Have you ever been caught doing something wrong? Something you knew you probably shouldn’t be doing or maybe something you promised yourself you would NEVER do? In a moment of weakness, excitement or pleasure, you gave in to the desire, and it felt SO good until…. You’re caught with your hand in the cookie jar. Going 60 in a 45. You see your mom, you hear the siren. The last person you want to find you sees you for who you really are and suddenly, you feel ashamed.
I read this statement in the footnotes of my study Bible,
"The gospel is an unrelenting assault on graceless religion, on all the ways we try to avoid grace. It is also a powerful demonstration of the sovereignty of God. God can save anyone, anytime, anywhere. He is not constrained by human intuitions about who is really 'save-able.' Grace confounds our law-saturated, self-accomplishing expectations of what activates divine mercy."

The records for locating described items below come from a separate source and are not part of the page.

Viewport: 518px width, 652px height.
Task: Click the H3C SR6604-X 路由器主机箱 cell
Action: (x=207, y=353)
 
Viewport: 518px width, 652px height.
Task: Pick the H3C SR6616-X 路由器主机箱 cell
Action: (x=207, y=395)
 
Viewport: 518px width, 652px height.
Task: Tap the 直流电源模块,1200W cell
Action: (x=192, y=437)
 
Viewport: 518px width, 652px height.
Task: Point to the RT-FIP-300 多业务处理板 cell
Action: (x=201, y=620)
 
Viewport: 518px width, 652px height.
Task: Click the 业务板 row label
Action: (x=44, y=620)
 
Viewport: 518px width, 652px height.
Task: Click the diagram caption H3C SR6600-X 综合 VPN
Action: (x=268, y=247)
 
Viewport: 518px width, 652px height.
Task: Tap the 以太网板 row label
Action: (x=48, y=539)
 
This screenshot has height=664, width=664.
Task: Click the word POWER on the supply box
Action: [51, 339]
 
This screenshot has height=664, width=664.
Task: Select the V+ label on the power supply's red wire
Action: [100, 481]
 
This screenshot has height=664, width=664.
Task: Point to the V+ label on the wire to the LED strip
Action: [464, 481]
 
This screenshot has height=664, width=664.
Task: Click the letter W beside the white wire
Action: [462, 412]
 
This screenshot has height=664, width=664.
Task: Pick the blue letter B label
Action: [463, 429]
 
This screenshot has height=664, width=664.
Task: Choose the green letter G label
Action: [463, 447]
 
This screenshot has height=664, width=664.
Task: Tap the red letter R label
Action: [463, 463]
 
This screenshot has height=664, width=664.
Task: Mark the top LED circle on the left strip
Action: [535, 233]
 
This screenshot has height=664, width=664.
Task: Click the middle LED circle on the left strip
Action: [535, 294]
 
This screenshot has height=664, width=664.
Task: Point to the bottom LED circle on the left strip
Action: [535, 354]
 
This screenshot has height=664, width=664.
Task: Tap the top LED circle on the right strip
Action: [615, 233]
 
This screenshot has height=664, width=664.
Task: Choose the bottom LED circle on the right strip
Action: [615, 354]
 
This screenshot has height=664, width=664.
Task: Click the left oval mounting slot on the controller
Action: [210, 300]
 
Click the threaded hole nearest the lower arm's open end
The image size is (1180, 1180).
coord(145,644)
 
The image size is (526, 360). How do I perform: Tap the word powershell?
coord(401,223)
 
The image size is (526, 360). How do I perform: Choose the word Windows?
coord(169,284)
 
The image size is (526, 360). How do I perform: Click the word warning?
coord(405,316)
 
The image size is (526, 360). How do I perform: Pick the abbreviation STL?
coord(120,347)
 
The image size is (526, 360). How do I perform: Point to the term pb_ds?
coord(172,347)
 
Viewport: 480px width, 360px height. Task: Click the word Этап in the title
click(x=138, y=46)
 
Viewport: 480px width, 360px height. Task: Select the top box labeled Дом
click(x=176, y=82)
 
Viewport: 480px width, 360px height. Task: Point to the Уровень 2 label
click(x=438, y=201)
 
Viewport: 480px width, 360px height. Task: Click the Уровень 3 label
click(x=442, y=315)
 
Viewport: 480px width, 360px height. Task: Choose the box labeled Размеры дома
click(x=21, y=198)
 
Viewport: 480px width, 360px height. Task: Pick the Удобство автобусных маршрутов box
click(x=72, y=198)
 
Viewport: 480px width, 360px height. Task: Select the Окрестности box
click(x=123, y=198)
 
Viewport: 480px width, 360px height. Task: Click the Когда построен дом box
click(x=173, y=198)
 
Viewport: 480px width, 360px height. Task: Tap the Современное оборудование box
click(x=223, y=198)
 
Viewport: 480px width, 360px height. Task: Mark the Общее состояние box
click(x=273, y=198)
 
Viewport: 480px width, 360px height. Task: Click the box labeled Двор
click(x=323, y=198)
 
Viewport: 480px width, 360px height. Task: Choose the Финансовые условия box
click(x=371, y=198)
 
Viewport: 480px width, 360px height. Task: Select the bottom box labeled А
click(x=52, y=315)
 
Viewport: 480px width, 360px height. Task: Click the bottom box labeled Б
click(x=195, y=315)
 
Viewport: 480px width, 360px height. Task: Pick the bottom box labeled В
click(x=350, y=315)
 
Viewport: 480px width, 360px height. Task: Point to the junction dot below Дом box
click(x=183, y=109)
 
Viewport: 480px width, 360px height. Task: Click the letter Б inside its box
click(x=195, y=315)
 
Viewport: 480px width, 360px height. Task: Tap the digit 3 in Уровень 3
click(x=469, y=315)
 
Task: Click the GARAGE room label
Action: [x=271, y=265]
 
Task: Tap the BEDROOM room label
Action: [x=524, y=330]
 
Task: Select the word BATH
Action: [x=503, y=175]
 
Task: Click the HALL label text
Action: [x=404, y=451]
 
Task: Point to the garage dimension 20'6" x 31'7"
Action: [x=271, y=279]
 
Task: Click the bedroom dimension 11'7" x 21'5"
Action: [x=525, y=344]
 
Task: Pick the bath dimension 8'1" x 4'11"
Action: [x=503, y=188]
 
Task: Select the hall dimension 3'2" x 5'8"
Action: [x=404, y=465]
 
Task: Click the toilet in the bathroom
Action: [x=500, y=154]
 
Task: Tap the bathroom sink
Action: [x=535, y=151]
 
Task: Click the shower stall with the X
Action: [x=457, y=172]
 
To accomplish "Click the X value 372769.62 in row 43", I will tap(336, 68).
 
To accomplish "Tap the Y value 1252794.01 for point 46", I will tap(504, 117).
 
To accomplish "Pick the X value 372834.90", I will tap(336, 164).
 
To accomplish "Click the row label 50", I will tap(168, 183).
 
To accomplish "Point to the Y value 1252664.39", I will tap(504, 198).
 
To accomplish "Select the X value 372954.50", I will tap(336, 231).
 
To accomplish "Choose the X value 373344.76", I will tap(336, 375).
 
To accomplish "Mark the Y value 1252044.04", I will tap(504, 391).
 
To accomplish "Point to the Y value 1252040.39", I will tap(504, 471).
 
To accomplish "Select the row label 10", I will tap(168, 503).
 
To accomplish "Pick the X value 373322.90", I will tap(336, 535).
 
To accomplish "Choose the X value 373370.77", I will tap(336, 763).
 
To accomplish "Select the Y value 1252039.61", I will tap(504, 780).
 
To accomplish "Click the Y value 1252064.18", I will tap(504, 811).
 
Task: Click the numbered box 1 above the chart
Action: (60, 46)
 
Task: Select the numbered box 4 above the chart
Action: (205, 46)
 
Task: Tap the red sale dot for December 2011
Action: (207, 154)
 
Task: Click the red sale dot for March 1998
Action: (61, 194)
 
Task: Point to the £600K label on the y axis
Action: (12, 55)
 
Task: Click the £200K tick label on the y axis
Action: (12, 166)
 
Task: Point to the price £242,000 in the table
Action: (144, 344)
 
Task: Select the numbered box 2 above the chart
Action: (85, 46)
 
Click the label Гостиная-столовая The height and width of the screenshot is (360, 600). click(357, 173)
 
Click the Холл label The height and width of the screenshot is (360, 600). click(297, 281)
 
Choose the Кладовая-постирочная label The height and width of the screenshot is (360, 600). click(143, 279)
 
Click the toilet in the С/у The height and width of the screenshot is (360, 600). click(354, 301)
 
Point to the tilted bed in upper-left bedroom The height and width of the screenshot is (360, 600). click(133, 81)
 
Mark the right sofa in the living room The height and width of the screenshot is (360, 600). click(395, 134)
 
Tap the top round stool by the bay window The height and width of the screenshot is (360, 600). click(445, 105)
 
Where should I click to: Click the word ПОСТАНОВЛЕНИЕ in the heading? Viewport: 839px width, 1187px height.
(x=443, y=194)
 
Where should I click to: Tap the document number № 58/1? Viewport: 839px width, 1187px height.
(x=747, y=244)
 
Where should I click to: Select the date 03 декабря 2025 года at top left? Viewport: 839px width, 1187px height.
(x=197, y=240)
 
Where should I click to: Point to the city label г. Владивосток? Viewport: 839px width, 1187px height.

This was a note from John 8. The passage in which Jesus declares Himself as the light of the world after saving the adulterous woman from being stoned. Let me set the stage a little for those who may be less familiar with the story. A woman was caught in the act of adultery, pulled from the scene, and made to stand before the religious leaders. The custom of that day was for anyone caught in such an act to be stoned (meaning stones would be thrown at her until she died). Enter Jesus. He starts writing in the sand. Most scholars believe that Jesus started writing sins that The Pharisees had committed because when he commands, “Let any one of you who is without sin be the first to throw a stone at her,” no-one throws even a pebble. Instead, one by one, they turn and leave. I love the whole story, but the next part may be my favorite. Jesus turns to the woman and says, “Woman, where are they? Has no one condemned you?” She answers, “No one, sir.” Jesus declares, “Then neither do I condemn you. “Go now and leave your life of sin.” No condemnation. Whether it’s stealing a cookie from the jar, breaking the speed limit, or committing adultery, we all have fallen short. We all have found ourselves standing naked before our accusers feeling guilt and shame. But we all have been freed from our condemnation because of Jesus!
1. Only One Judge
The Pharisees did not receive this well. In fact, the message of the Gospel enraged them. Grace confounded their law-saturated hearts, and grace confounds our hearts as well. How can salvation not come from works? How can all these good things we’re doing or have done be for nothing? How can my contribution to the kingdom not result in many coming to know God? Why can’t I be more vital to the work He is doing? Why can’t I choose who I share Jesus with or who He saves? Why do I need to keep praying for my unbelieving friends, family members, or neighbors? Whether we identify more closely with the woman standing helpless before the crowd or the Pharisees jeering with their stones, we all have the tendency to think our sins are not as bad as the other side.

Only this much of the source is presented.